WHAT IS NEEDED: How many lines in the items below contain the string "Index"? Reply with the number alone.

GIVEN DATA:
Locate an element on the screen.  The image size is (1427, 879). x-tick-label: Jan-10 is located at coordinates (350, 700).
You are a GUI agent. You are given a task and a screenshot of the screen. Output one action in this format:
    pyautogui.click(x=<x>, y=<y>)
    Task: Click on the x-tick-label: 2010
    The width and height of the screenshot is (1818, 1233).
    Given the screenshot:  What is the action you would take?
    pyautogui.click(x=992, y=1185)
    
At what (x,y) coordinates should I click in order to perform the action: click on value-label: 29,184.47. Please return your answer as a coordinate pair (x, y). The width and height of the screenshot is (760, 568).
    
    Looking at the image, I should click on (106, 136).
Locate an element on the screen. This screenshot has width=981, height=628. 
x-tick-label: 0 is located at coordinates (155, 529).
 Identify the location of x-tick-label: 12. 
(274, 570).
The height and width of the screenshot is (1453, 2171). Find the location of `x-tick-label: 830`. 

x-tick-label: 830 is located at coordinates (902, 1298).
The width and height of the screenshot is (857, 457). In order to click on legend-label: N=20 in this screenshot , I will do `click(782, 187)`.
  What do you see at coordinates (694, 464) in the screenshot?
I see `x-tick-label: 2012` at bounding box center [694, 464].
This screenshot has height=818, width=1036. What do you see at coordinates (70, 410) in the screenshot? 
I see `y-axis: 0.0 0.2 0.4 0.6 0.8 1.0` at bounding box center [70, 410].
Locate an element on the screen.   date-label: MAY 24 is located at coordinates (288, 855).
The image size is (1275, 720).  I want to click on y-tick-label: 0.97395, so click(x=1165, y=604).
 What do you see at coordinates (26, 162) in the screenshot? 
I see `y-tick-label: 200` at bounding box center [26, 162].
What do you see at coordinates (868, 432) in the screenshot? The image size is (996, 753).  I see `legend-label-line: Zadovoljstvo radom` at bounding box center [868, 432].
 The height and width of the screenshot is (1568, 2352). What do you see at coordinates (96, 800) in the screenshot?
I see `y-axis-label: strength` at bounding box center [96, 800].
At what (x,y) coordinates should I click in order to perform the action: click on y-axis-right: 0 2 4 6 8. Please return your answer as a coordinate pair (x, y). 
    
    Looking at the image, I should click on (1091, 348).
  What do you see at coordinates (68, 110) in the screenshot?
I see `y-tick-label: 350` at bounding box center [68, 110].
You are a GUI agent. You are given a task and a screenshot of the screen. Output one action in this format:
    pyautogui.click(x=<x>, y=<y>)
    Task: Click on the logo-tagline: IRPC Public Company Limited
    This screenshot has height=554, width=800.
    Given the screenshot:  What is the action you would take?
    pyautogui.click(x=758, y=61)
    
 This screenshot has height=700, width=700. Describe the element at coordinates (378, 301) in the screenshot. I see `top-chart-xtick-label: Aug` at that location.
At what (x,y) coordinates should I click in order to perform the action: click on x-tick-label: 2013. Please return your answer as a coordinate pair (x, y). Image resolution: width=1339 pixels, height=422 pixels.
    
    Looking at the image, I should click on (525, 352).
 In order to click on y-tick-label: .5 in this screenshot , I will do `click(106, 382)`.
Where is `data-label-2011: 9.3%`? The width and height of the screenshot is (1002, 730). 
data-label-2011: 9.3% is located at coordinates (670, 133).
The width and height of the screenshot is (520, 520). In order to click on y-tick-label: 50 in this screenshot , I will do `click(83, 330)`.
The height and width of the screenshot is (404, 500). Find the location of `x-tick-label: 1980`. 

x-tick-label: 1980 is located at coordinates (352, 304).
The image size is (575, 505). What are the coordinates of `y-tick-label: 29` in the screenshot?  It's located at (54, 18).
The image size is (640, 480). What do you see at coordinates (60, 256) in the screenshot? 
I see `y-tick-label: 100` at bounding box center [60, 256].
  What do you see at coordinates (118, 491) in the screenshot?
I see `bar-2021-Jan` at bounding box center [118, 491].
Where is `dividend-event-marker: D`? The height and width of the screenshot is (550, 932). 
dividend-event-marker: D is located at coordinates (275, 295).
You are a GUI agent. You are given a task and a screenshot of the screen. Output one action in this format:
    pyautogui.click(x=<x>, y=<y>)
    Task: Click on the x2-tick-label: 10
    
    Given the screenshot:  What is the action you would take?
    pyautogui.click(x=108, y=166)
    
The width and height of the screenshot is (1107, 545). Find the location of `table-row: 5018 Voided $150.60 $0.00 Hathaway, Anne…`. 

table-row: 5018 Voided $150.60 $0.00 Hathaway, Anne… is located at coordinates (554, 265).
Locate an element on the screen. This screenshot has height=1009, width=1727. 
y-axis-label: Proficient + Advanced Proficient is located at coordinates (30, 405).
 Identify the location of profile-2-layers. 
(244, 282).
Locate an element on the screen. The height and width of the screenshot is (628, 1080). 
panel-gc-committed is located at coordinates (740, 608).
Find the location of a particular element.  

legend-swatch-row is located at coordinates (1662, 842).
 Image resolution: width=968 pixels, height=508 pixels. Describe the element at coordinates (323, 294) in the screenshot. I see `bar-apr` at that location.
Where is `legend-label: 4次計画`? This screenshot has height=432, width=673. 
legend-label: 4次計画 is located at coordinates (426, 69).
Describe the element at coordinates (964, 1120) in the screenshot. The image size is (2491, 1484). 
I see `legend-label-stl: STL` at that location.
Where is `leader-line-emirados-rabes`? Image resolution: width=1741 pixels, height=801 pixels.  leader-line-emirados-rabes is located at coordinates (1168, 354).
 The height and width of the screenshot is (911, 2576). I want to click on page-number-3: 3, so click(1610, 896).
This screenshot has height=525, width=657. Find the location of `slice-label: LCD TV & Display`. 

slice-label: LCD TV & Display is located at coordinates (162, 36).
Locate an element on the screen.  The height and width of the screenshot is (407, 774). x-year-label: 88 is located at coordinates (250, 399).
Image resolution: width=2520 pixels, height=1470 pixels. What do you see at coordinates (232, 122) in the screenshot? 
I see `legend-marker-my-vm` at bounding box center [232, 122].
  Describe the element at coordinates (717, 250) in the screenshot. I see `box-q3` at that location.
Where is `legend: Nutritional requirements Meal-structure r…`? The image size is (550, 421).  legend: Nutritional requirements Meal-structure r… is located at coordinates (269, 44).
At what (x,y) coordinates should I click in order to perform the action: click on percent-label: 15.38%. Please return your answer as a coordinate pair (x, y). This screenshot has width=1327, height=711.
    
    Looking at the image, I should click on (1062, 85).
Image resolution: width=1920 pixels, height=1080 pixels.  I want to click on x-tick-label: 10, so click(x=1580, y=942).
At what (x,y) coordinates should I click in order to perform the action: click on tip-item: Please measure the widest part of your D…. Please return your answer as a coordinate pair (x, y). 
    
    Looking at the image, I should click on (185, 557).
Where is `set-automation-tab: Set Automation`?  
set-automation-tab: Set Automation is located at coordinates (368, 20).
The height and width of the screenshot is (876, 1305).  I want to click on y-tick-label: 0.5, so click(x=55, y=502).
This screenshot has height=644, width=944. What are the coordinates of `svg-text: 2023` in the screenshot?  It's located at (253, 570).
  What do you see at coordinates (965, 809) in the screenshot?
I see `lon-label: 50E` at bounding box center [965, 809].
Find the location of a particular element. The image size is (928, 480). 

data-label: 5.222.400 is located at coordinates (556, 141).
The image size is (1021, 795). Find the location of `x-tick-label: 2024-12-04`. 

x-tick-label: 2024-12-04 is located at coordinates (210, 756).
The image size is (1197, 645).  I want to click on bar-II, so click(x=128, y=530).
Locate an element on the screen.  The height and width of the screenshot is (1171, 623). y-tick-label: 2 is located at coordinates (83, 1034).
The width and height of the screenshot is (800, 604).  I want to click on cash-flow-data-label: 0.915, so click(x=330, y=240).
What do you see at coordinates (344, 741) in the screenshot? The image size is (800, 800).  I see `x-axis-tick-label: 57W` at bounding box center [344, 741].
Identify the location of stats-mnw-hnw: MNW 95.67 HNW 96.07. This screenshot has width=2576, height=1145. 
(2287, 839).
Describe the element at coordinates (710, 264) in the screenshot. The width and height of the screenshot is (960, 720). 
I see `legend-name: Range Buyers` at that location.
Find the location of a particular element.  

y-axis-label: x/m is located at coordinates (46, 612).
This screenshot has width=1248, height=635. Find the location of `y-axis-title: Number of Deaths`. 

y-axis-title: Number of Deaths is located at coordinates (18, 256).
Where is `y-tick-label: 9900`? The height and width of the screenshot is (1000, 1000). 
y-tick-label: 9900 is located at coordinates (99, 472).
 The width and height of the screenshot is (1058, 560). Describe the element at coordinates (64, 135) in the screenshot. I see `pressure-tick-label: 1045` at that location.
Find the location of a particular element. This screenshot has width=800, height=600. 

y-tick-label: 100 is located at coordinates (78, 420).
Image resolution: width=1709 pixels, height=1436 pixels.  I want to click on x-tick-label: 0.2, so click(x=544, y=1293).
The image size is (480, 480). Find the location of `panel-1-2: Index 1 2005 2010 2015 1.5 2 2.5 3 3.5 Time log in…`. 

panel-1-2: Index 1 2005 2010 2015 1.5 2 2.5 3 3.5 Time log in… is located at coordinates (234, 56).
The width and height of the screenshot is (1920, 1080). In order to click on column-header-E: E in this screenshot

REPLY TO THE EXERCISE: 2